In the first study, metal modified paper-based substrates were utilized for microfluidic paper-based solution sampling coupled with Pb2+-ion selective electrodes (ISEs) with the aim of controlling the super-Nernstian response which usually occurs when using unmodified paper substrates. Potentiometric responses of Pb2+-ISEs coupled with gold, platinum and palladium coated paper substrates were investigated. Paper-based substrates coated on both sides with 38 nm gold layers were found to be the most advantageous in controlling the super-Nernstian response of ISEs at non-equilibrium conditions. Characterization of paper substrates showed that the favourable quality of paper substrates being able to absorb the analyte was preserved while the thin metallic layers blocked much of the negatively charged sites on the paper substrates. Durability studies indicated that the lifetime of Pb2+-ISEs could be doubled when ISEs are used with paper-based substrates in complex environmental samples with high solid-to-liquid content compared to when ISEs are used without a paper-based substrate.

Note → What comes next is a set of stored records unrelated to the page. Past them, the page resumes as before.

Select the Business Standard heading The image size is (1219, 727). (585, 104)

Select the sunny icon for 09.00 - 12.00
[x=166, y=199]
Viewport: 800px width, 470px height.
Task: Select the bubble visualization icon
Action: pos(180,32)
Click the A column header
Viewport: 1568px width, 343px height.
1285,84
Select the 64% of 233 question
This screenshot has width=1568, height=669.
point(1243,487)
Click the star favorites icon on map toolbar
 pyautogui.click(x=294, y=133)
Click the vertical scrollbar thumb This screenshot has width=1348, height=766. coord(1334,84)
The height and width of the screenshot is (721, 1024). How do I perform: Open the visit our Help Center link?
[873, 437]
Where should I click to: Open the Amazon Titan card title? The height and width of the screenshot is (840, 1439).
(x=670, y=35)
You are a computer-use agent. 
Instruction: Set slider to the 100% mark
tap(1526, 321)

Determination of lead in real samples using metal modified paper substrates coupled with Pb2+-ISEs was validated by inductively coupled plasma optical emission spectrometry (ICP-OES). Detailed life cycle assessments were performed for model screen-printed potentiometric sensors with and without metal modified paper-based solution sampling substrates. The results confirmed that the use of modified paper substrates demonstrated lower environmental impact per potentiometric measurement of Pb2+-ISE as compared to sensors without the use of paper substrates.
In the second study, paper substrates were modified with ion-selective membrane (ISM) cocktail (used for Pb2+-ion-selective electrodes (ISEs) preparation) and coupled with model heavy metal Pb2+-ISEs. Upon investigations with various compositions of ISM cocktail, it was found that the super Nernstian response of Pb2+-ISEs was eliminated when 10 to 50 mg ml-1 ISM cocktail was used for modification. The modification of the paper substrates by Pb2+-ISM allowed elimination of adsorption sites. Also, it resulted in improvement of sensor performance in terms of their detection limits to be similar of those for conditioned electrodes in standard beaker-based measurements. It is believed that the elimination of super-Nernstian response of the electrodes, improving the potentiometric responses and detection limits of ISEs was attributed to compatibility improvement of the paper substrates and Pb2+-ISEs.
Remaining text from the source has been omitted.